Agreed money and money, but since Nintendo last sue to R4i resellers from japan... I am sure that Nintendo will not be easy deal for Gateway... even if they release flash card working on 4.5 fw...


----------



## gabemstr (Jul 11, 2013)

Sub-Total                     $80.00
Handling Fee                  $3.50
USPS First Class Mail      $3.00
Total                             $86.50  

To buy or not to buy...hmm...


----------



## Vengenceonu (Jul 11, 2013)

gabemstr said:


> Sub-Total $80.00
> Handling Fee $3.50
> USPS First Class Mail $3.00
> Total $86.50
> ...


 



I say buy it. When you see this on your receipt you'll thank me.


GW3DS Subtotal:     $80.00   
Handling Fee :           $3.50
USPS First Class Mail: $3.00
________________________+
Total:                     $86.50

Promotion Offer:     The Amount of money you will save on 3DS games in the future.... Priceless.


Thank you for shopping at XXXXXXXXXXX, have a nice day


----------



## gabemstr (Jul 11, 2013)

Vengenceonu said:


> I say buy it. When you see this on your receipt you'll thank me.
> 
> 
> GW3DS Subtotal: $80.00
> ...


 
haha alright I'll take your word for it.

But let's say I have a Fire Emblem Awakening save file from the physical copy of the game on my 3DS.
If I were to load up the game through the Gateway3DS, would it bring up the save file I already have?
I don't want it to overwrite my current save file ..

And let's say I have a digital version of Animal Crossing New Leaf and Mario Kart 7, and thus digital game save files.
If I inserted the Gateway3DS's copy of the games, will it affect those save files in any way?


----------



## aalokishere (Jul 11, 2013)

gabemstr said:


> haha alright I'll take your word for it.
> 
> But let's say I have a Fire Emblem Awakening save file from the physical copy of the game on my 3DS.
> If I were to load up the game through the Gateway3DS, would it bring up the save file I already have?
> ...


 
I don't think anyone knows that right now except the Gateway people.


----------



## Rytoast (Jul 11, 2013)

gabemstr said:


> haha alright I'll take your word for it.
> 
> But let's say I have a Fire Emblem Awakening save file from the physical copy of the game on my 3DS.
> If I were to load up the game through the Gateway3DS, would it bring up the save file I already have?
> ...


 

Honestly, although being one of the less technical people here, I'd recommend not messing with those situations until GW3DS confirms that their saving system works.
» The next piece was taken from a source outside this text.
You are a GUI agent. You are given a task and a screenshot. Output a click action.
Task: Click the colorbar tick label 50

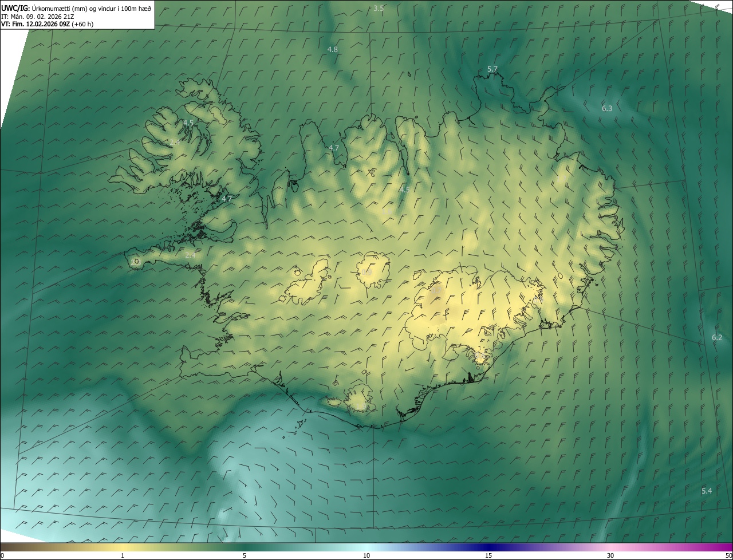[728, 555]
If there was talk of save file corruption, I'd not even mix playing legal copies with roms.


----------



## ZhangYang (Jul 11, 2013)

I guess I am one of the lucky ones, my firmware is 4.3.0-10U.


----------



## stephysanrio (Jul 11, 2013)

Yeah I suggest to wait better until reviews are out because NO ONE knows how this device functions / will function in the future & so on other than gateway themselves of course.


----------



## 1stClassZackFair (Jul 11, 2013)

I would consider purchasing gateway if I had a 3DS Xl. My sister gave me her 3DS but sadly it's too small for my gigantic hands and it's on the 5.1 firmware. Guess I'll have to wait.


----------



## Barta (Jul 11, 2013)

So strange this. All the time they are telling us to stay on 5.x and now they say it only works on 4.5?
Now I have to wait for the update if it ever comes......


----------



## Qtis (Jul 11, 2013)

As there really are very few games I really want to play at the current time (games that I don't own), I'll just wait. Sure Nintendo titles will be as expensive now compared to a year or so, but third party titles are pennies in a year after launch. If the flashcart restricts my usage of the console for 80$, I'll pass. Buying 3DS games for 10$ isn't hard (to find), so I'll stick to that. Sure a multigame cart would be convenient (DSTwo yay), but as the Gateway 3DS is nowhere near this, I'll just stick to my console and carts.


----------



## jalaneme (Jul 11, 2013)

I don't like the fact that they are using a flashcart to make a profit, a free solution should be available to make the console region free and used for homebrew, that is what everyone else wants, but it's always about greed and how much money they can make.

flashcarts in this day and age are completely useless because all current handhelds and consoles have firmware updates & always online, it's always going to be a obstacle.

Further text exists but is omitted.